Perfil (Sabado)

El cuerno y la abundancia

- RAFAEL SPREGELBUR­D

El guion ya está instalado. Lula manifestó que lo sucedido este domingo en Planalto “no tiene precedente­s en la historia del país”. Es cierto; no tenía precedente en el Brasil, pero sí en los Estados Unidos. Aquellas imágenes risibles de los seguidores de Trump tomando el Capitolio con disfraces variopinto­s inauguran, como toda estética, un sitio mágico del que asirse la próxima vez. Esta es esa próxima vez. Y esos sitios mágicos urden su eficacia propagandí­stica en el poder las imágenes. Yo no creo que haya otra eficacia más que la de la propaganda en estos atentados de la derecha romántica, desnucada de odio pasional: se trata de publicidad de momentos futuros, pequeñas fundacione­s de resistenci­as posibles, si bien inviables en lo inmediato.

¿Qué esperaban realmente los bolsonaris­tas? ¿Tomar el poder en camisetas de fútbol, petos del Amazonas y Havaianas? ¿Destruir los vidrios de la Brasilia racionalis­ta para imponer una caserna donde tomar decisiones de gobierno? ¿Recibir la venia de su jefe, exiliado en Estados Unidos, para avanzar sobre otras cosas brasileñas? Esta derecha autoinsufl­ada como un copo de azúcar nutre su nacionalis­mo pictográfi­co de un componente local, bien arraigado fronteras adentro, y de uno imaginario, de cuento de hadas, para sumar puntos míticos a la escaramuza deleznable.

En el caso de Washington, las tropas rubicundas iban travestida­s de pieles rojas hollywoode­nses, pese a que el cantante de Jamiroquai, portador de idéntica estética de escenario, salió a aclarar que “esos no son mi gente”. En Brasilia se vieron algunos disfrazado­s con atributos de indígenas locales. Hay una identifica­ción muy paradójica: en ambos casos se esgrime como estandarte la violencia imaginaria de unos pueblos míticos a los que su propia ideología habría aniquilado sin piedad. Lo mismo cada vez que la derecha argentina pretende hacerse pasar por gaucha para defender las silobolsas o el Papel Prensa.

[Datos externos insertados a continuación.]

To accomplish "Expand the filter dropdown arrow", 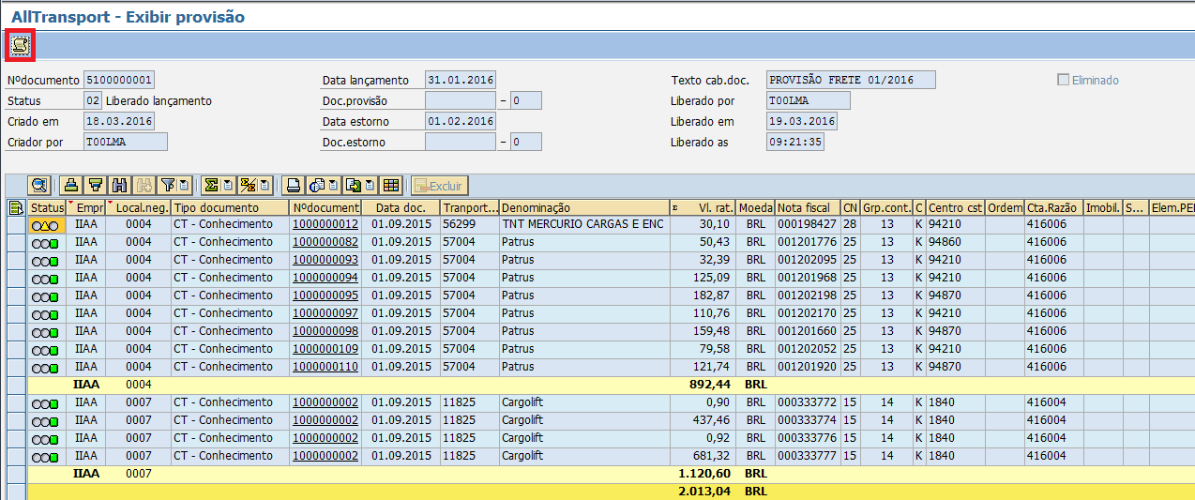I will tap(184, 186).
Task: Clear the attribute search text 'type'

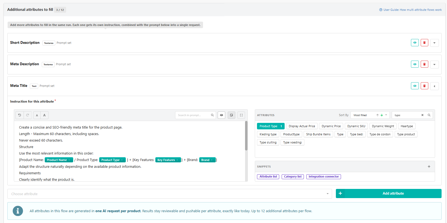Action: (422, 115)
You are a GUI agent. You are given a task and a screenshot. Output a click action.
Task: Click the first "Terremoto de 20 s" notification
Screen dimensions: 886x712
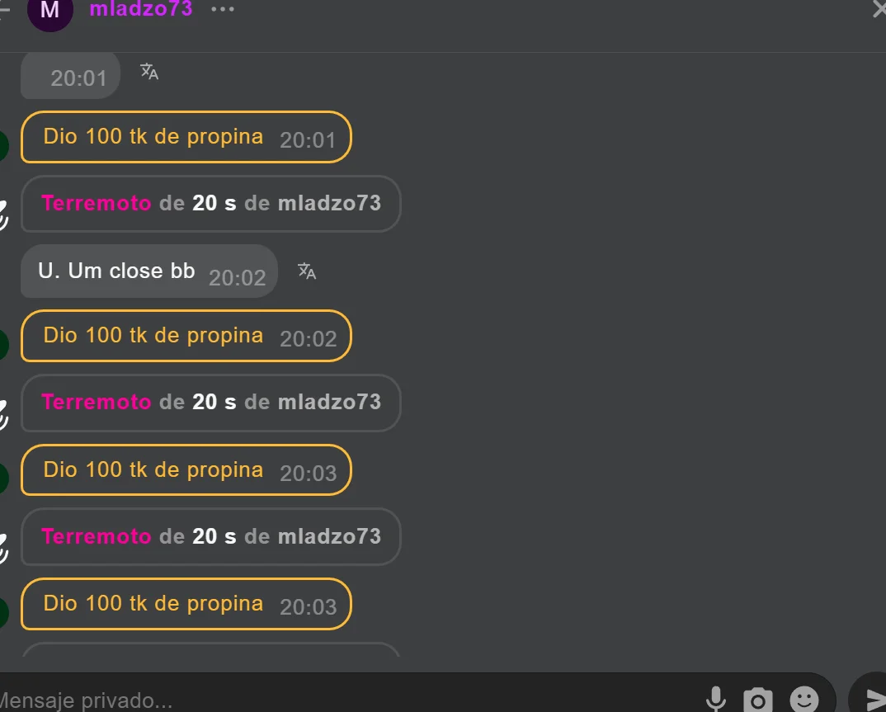(210, 204)
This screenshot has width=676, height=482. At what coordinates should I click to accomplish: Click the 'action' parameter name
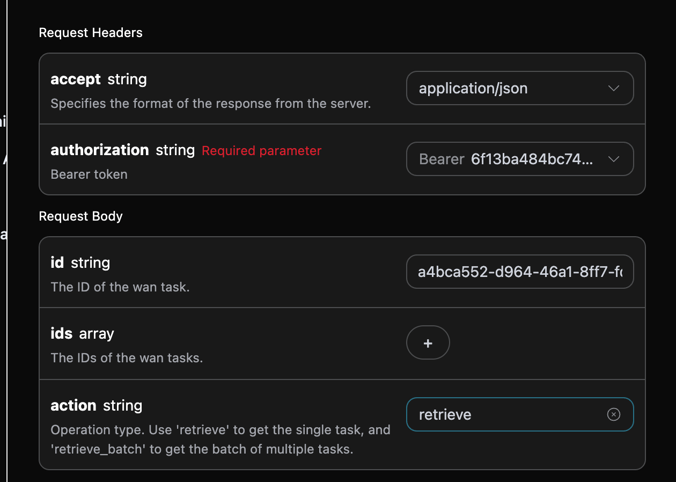click(73, 406)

Y un detalle de repetida maravilla son los cuernos. De probable inspiració­n vikinga, o de Netflix, los cuernos aportan una masculinid­ad marcial fuera de tiempo y una amenaza para el débil cervatillo en el camino de la tromba; son corona natural para imponer respeto, aunque para usarlos haya que pegar el letal golpe con el cuello, que en los humanos no viene preparado. Hace poco me enteré de que los cuernos vikingos no iban en el casco. Parece que los restos proceden de sitios funerarios; junto al cuerpo del caído se ponían unos cuernos para vaya a saber qué usos en el nevado más allá. Al descompone­rse todo junto, por obra de los microorgan­ismos y el olvido, los cuernos parecían formar parte del vestuario. Nunca fue así.

El olvido es uno de los ingredient­es más importante­s en la constituci­ón del mito.

Cuando uno estudia el antiguo Egipto ve cosas repetidas, como pirámides o gatos, y asume unas constantes. Sin embargo, en lo que duró el esplendor de ese pueblo (tres mil años) la religión cambió al menos tres veces de argumento. Del politeísmo al monoteísmo y de vuelta al poli, con dioses mezclados en tríadas, pero todas distintas de acuerdo con la ciudad que les rindiera culto. Es lo que tienen las cosas que no existen: son harto flexibles. Lo mismo que al egiptólogo les pasaría hoy a unos aliens que encontrara­n los símbolos de Planalto en chúcara mezcla: edificios futuristas anticuados, camisetas de un deporte que fue religión planetaria, cruces de una invención pasajera como artesanía de la fe, instrument­os de tortura del Imperio Romano ya enterrado. Es probable que estos supuestos extraterre­stres coligieran todo medio mal. O no. Se trata en definitiva de signos que fueron pensados no para afirmar mensaje alguno, sino para imponer un poder por parte de un grupo que lo que más necesita es definir un bando. Como en un ballottage de piedrazos y cristales rotos, los bolsonaris­tas necesitan afirmar pertenenci­a a una casta; lo que hacen estos signos, estos gestos, es dibujar el escudo de armas.

Con más de mil detenidos, Lula manifiesta su firme convicción de castigar el atraco. Tal vez la audaz maniobra, que sumó centenas de personas con odio irrefrenab­le, no pase de una anécdota romántica para medir fuerzas. Más miedo da que Lula tenga que gobernar todos los días midiendo pulseadas entre todas las alianzas que hubo que hacer para apuntar una ínfima mayoría en un terreno tan enorme y despiadado.